For a study similar to Example 23D, drug levels were monitored every four weeks and changes were made when necessary. The biostatistician generated a randomized schedule of changes. This identified which participants would get a dosage “change” in the form of an additional placebo tablet and the time when they would get the change. Real changes would be implemented as discussed in Example 23D. If the participant had had a real change in the prior interval, there would be no dummy change to avoid unnecessary anxiety, but real changes would be made as needed. Participants could receive up to two additional tablets. If more dosage changes were needed, these would be implemented by changes in the dose of the tablets given.
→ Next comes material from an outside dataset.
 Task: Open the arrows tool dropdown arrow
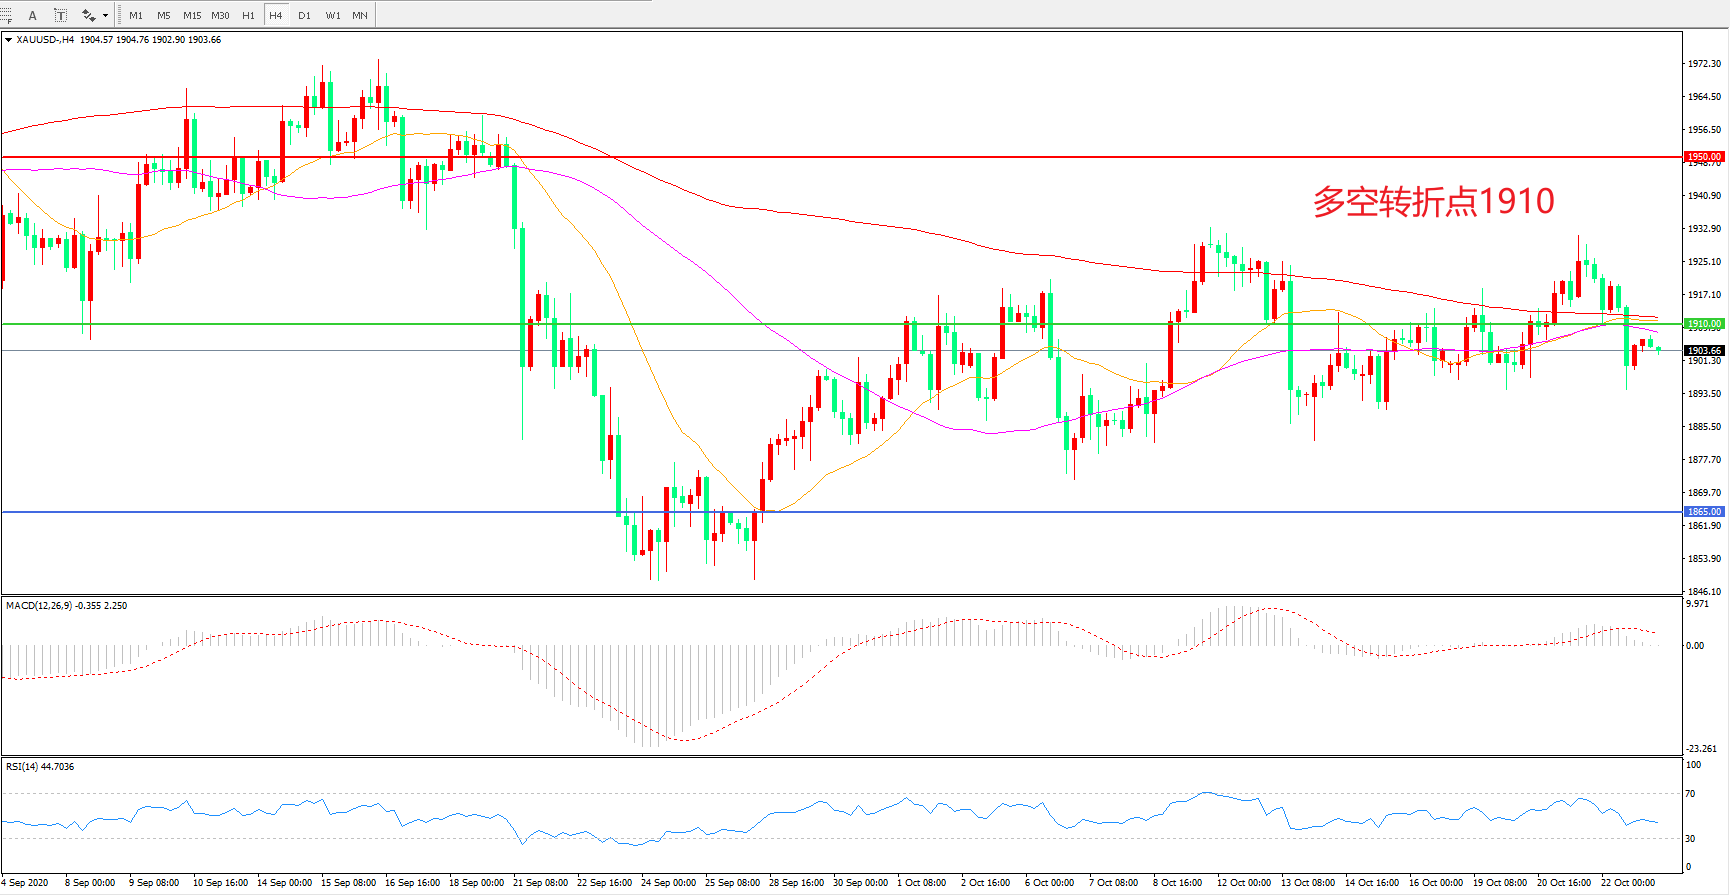(105, 15)
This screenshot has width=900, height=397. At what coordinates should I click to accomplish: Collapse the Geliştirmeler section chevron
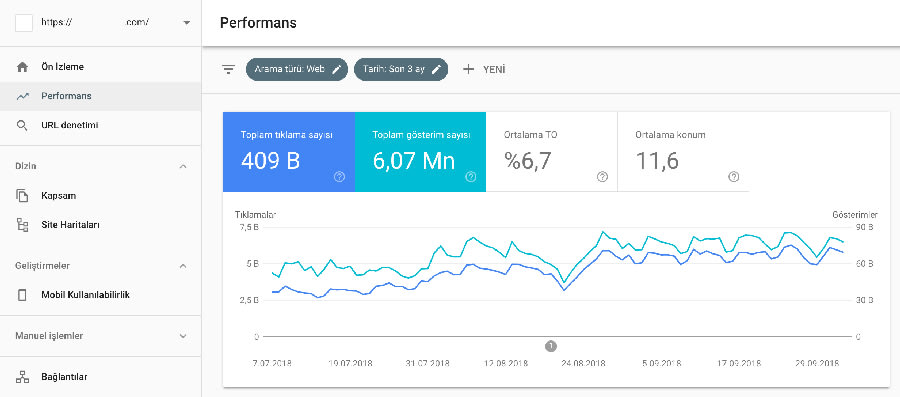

23.1.3 Masking for Non-Pharmaceutical Intervention
Blinding for studies that use other than oral or topical treatments is more difficult and tends to raise ethical issues. Nutritional studies may be blinded if all food is to be supplied by the investigators and the difference is not detectable, such as a tasteless supplement that is mixed with food. If the procedure is invasive, then it is usually not ethical to perform a non-active equivalent. Studies in which a placebo IV infusion, using the same carrier as an active infusion, have been allowed, but this might be problematic. The risks of a sham infusion are generally higher than those of an oral placebo therapy, particularly if the participant is unusually fragile. Studies with sham surgeries have also been done, but they are rare because of the risks to the participant. Most studies involving invasive procedures are single-blinded, but particularly for very aggressive therapy such studies are at significant risk of participant bias (Section 17.1.3).
Investigators wished to evaluate the efficacy of transcutaneous electric nerve stimulation (TENS) for treatment of chronic back pain. They wished to compare TENS alone to TENS with and without stretching exercise and no treatment. They were able to develop a sham unit with lights, dials, and wires that was identical in appearance to the TENS equipment, so that participants and most assessors were blinded to whether or not the participant actually underwent TENS. The assessors were also blinded to stretching exercises, although the participants could not be.